With the appropriate ceremony of Memorial Day 2015 in the books, now is the time to put all that sentiment and thanks into action. We have veterans who need our help, and we all can give that help in a number of ways. It is a downright, rotten shame that we have veterans living on the streets of our great country without a place they can call home. We have veterans who have come home wounded physically and mentally and are not receiving the care they need to recover. We have families taking care of our wounded warriors who are so frazzled they don’t know where to turn for help.

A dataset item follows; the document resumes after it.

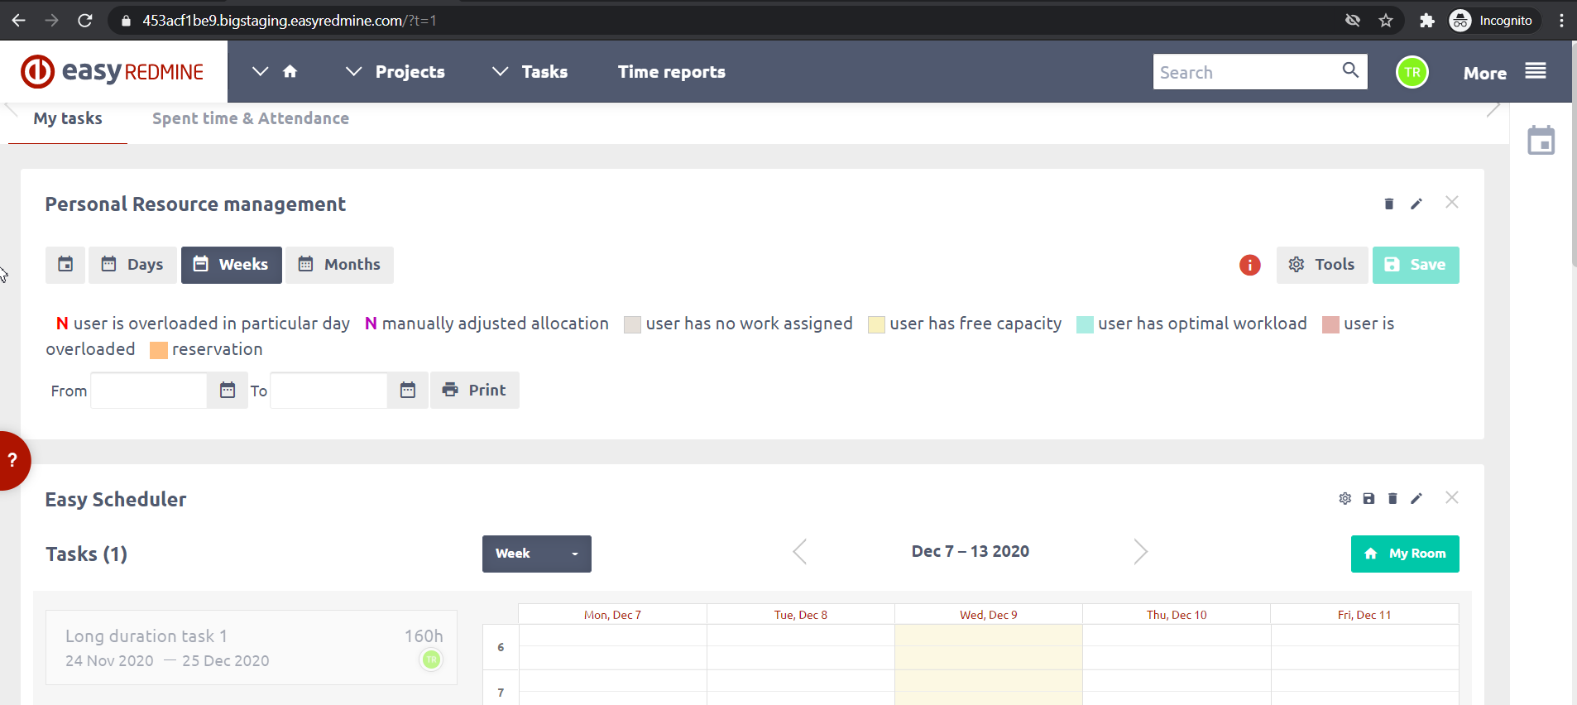Open the right sidebar calendar icon

(x=1541, y=141)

We can do better. We must do better.
Many of our nation’s industries, small and large, are stepping up and creating programs to give vets the necessary training so they can be employed. Central Georgia Technical College recently expanded its outreach to veterans and their families with its military and veterans coordinator to help guide vets through the maze of benefits they and their families are eligible for. Middle Georgia State College has a Veterans Certification Office, and for this last school year was a Yellow Ribbon School, a designation from the U.S. Department of Veterans Affairs that allowed the school to waive out-of-state tuition for veterans who are not legal residents of Georgia. Mercer University is also a Yellow Ribbon School and can provide Post-9/11 GI Bill benefits.

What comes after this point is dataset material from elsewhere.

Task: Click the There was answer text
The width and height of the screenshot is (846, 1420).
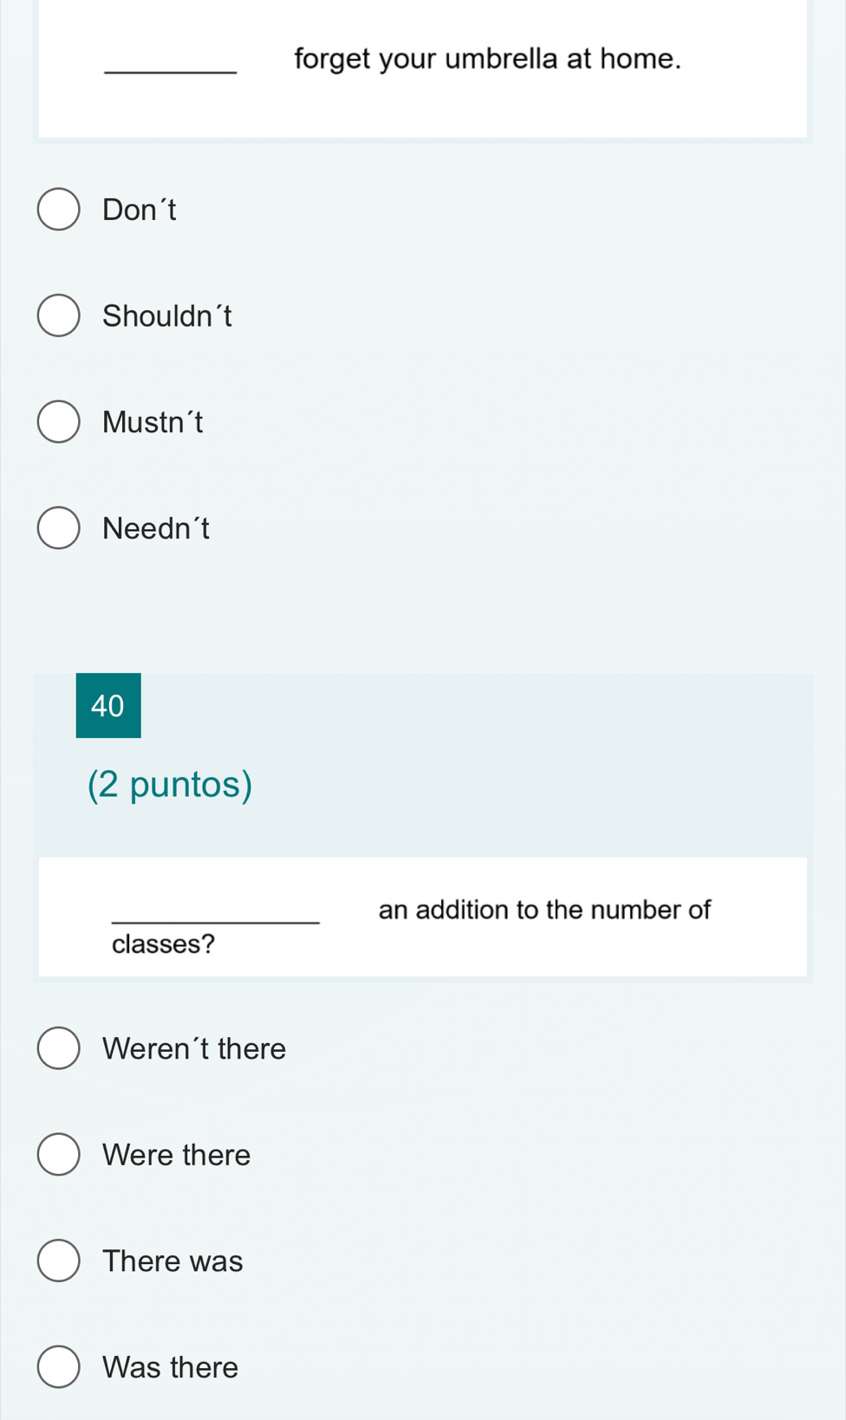Action: pos(172,1261)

What else can we do as individuals? Many vets have a difficult time returning to civilian life. Some need a friend. Some need an advocate to help them through the morass of services that are supposed to be available but seem so out of reach.
Some need someone to fight for them the way they fought for us. Macon’s Vet Center is located at 750 Riverside Drive, 478-477-3813 or 877-927-8387. If you want to help, there may be areas where you can volunteer your time. Many of the benefits due veterans are available for online review, but that doesn’t do much good if you don’t have a computer. However, many libraries in the area do have computers. We just need to connect with the vets needing the help and get them there.
While we honor our war dead, what greater honor can we give them than to honor those who wore our nation’s military uniforms who are still with us?